• _Work required_
Output all of the data below without changing a word, and exclude the pictures.

• _Material supplied_
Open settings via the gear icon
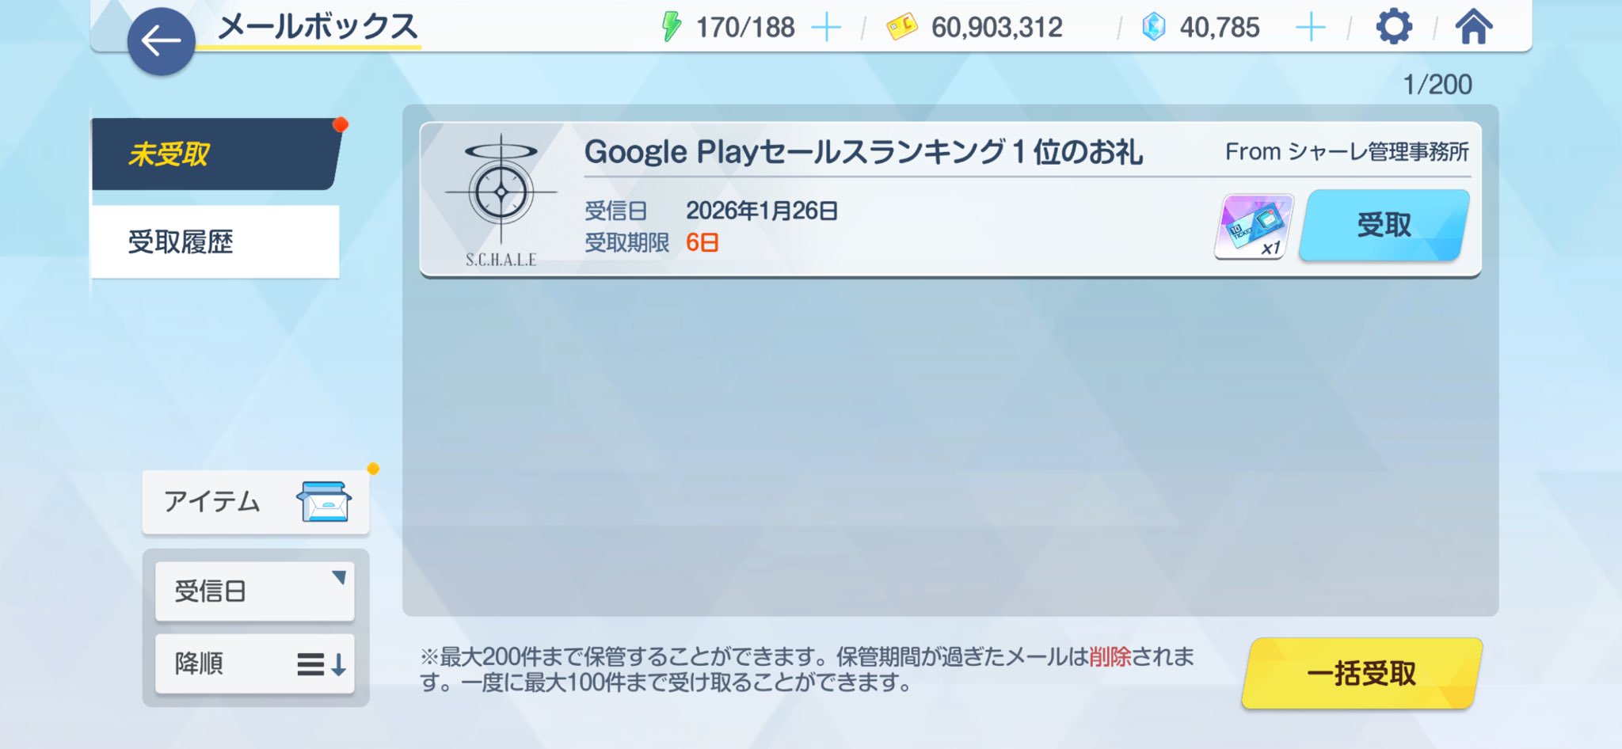 [x=1394, y=27]
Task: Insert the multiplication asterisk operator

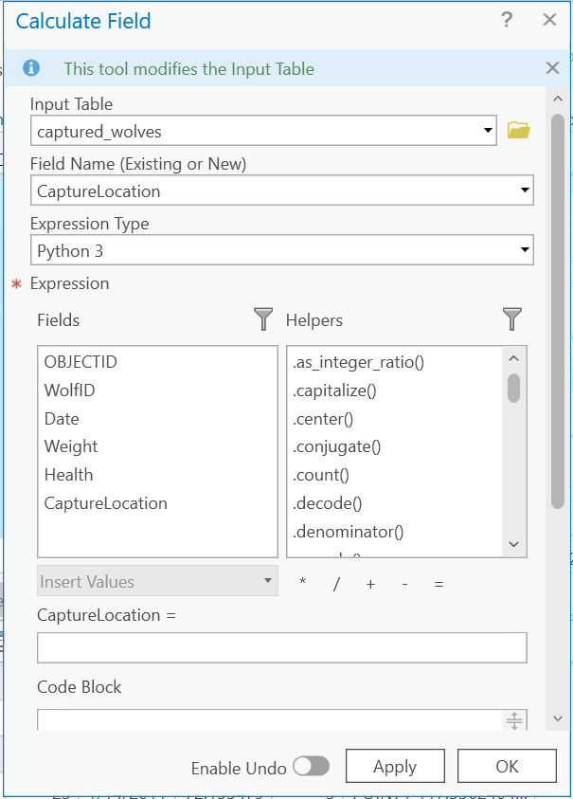Action: point(302,584)
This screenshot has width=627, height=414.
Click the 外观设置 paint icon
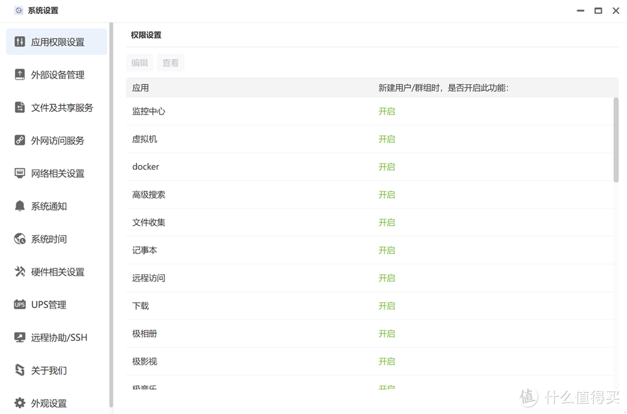pyautogui.click(x=19, y=402)
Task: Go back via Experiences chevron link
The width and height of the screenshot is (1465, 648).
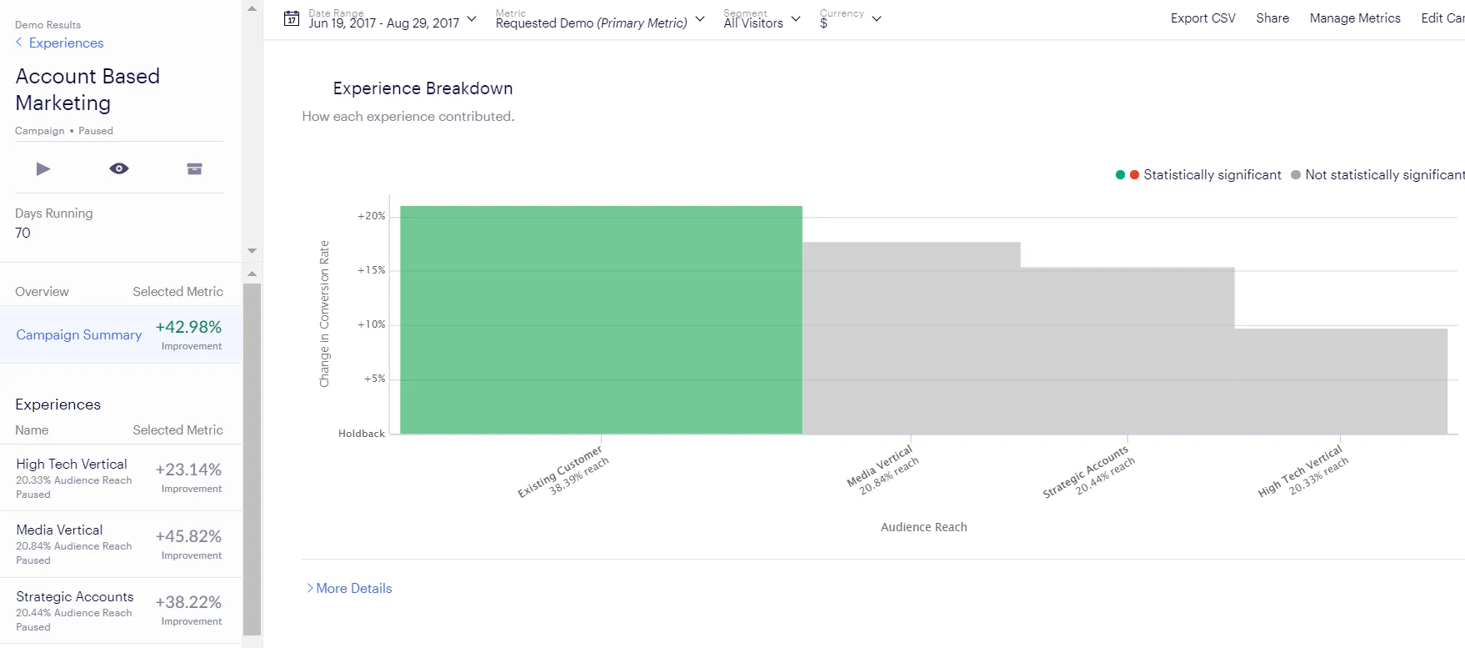Action: [59, 43]
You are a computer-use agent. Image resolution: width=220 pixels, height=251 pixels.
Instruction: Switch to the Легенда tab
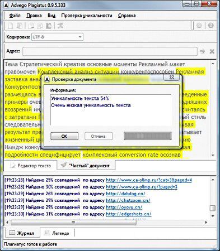click(x=58, y=233)
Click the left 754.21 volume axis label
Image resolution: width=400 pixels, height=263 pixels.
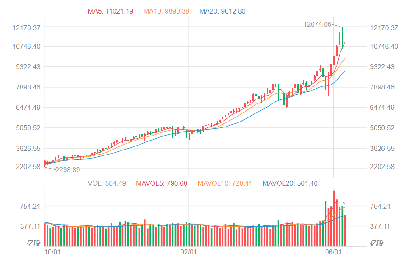30,207
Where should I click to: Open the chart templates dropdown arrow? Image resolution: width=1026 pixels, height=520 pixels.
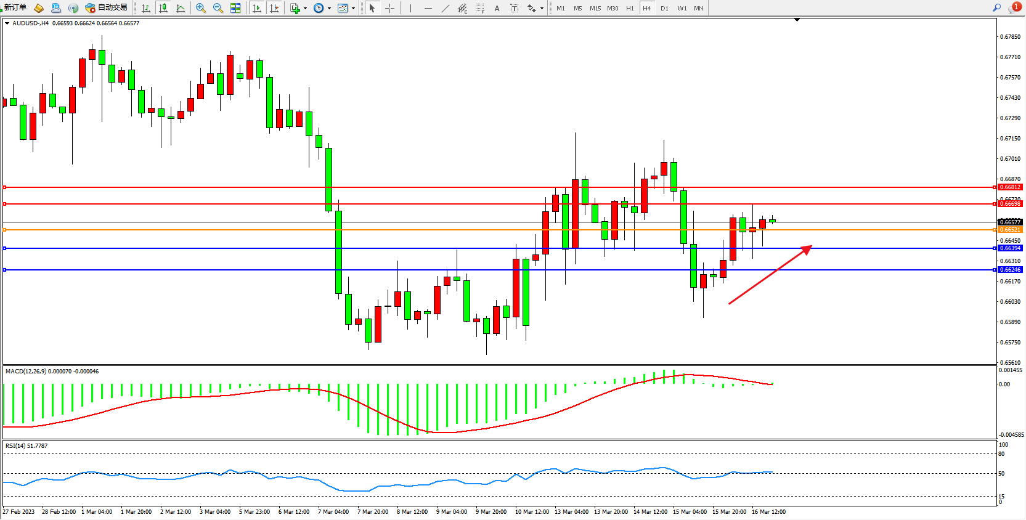[x=353, y=8]
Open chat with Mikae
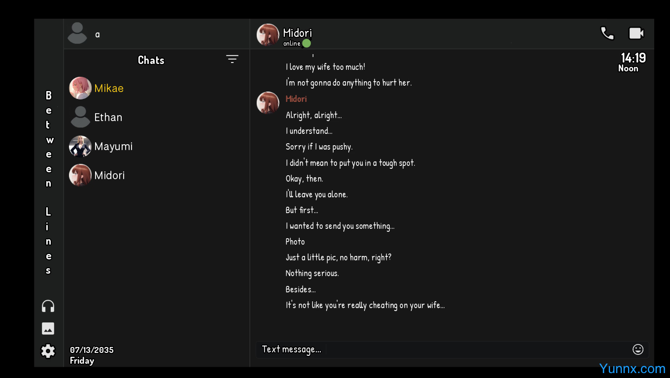 click(x=109, y=88)
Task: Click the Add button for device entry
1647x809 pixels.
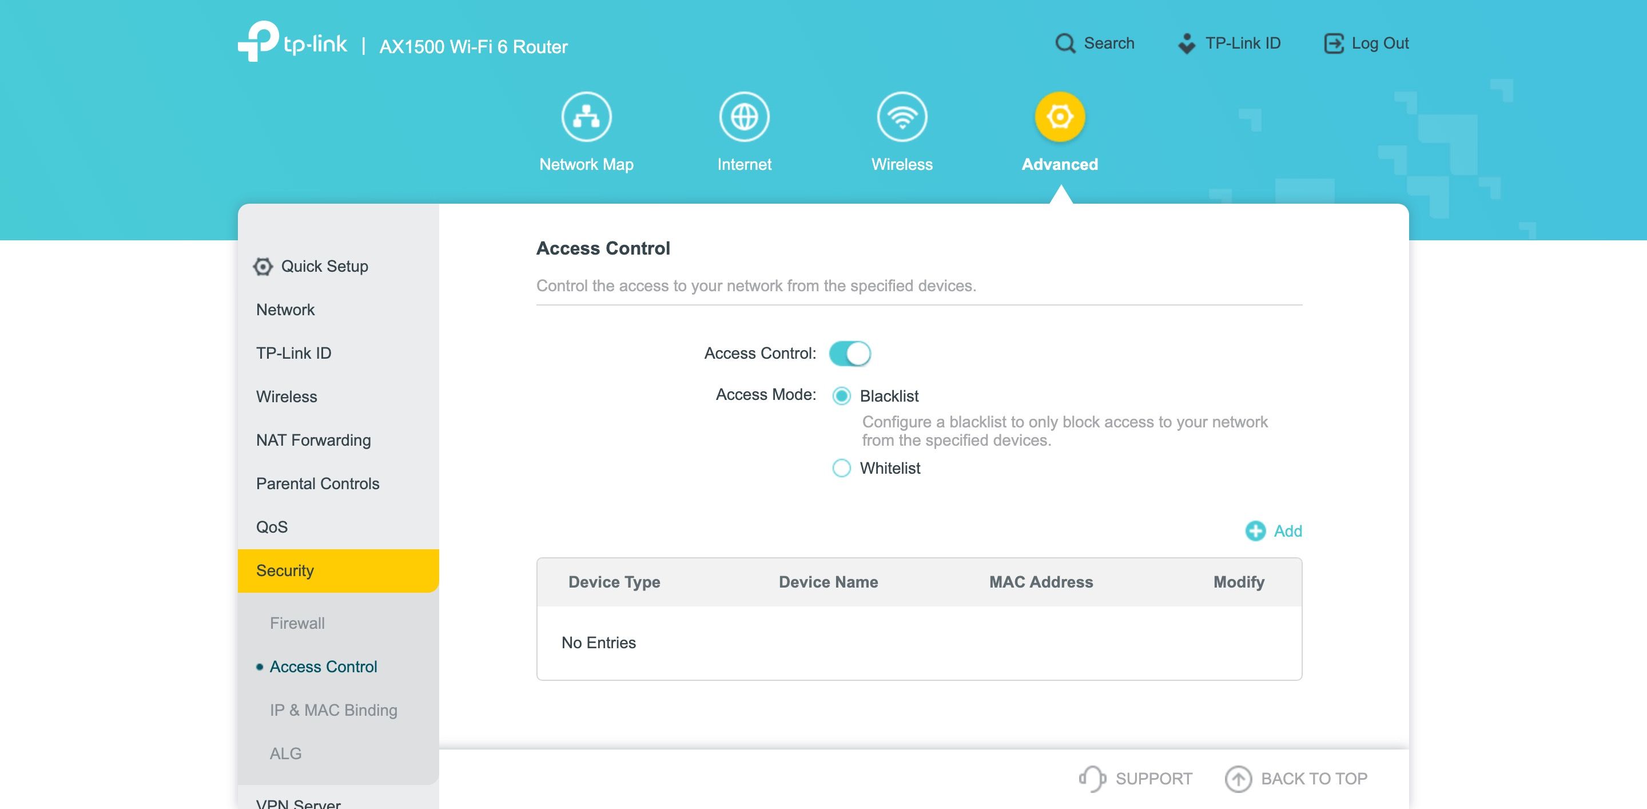Action: [1273, 531]
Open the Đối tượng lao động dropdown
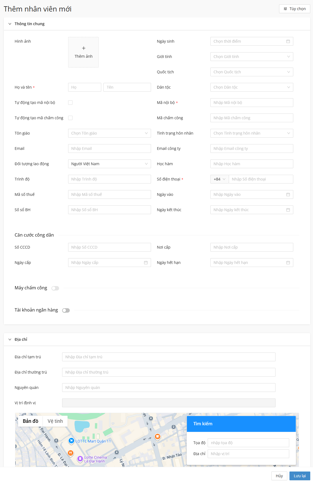The image size is (313, 483). point(109,164)
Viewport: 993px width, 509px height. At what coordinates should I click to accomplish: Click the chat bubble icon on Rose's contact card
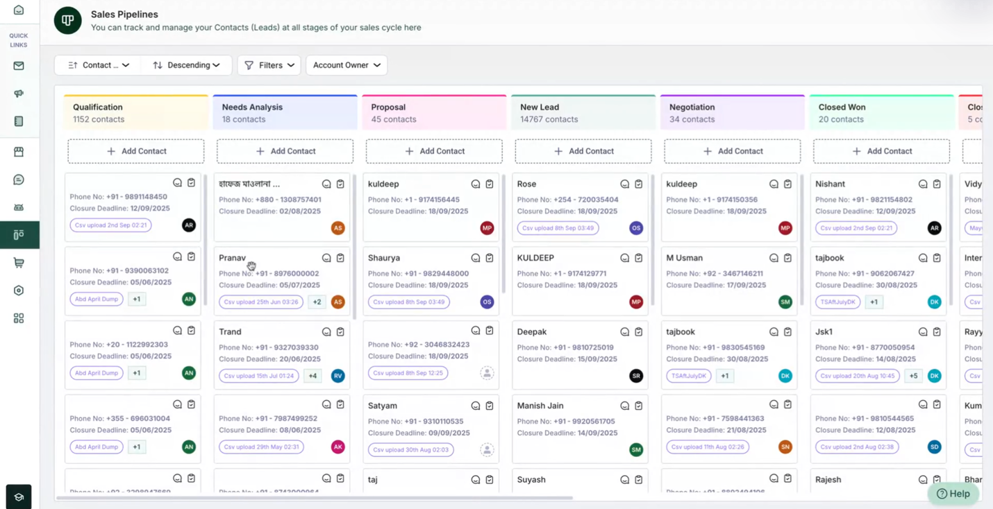tap(624, 183)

• _Reply_
Open settings via the gear icon
 [x=1394, y=27]
Task: Insert the multiplication asterisk operator

Action: point(302,584)
This screenshot has width=627, height=414.
Click the 外观设置 paint icon
pyautogui.click(x=19, y=402)
Task: Go back via Experiences chevron link
The width and height of the screenshot is (1465, 648).
Action: [59, 43]
You are a computer-use agent. Image resolution: width=220 pixels, height=251 pixels.
Instruction: Switch to the Легенда tab
click(x=58, y=233)
Click the left 754.21 volume axis label
Image resolution: width=400 pixels, height=263 pixels.
30,207
Where should I click to: Open the chart templates dropdown arrow? Image resolution: width=1026 pixels, height=520 pixels.
[x=353, y=8]
Open chat with Mikae
 click(x=109, y=88)
Task: Click the Add button for device entry
1647x809 pixels.
Action: [1273, 531]
Open the Đối tượng lao động dropdown
The image size is (313, 483). point(109,164)
Viewport: 993px width, 509px height. At what coordinates should I click to accomplish: Click the chat bubble icon on Rose's contact card
tap(624, 183)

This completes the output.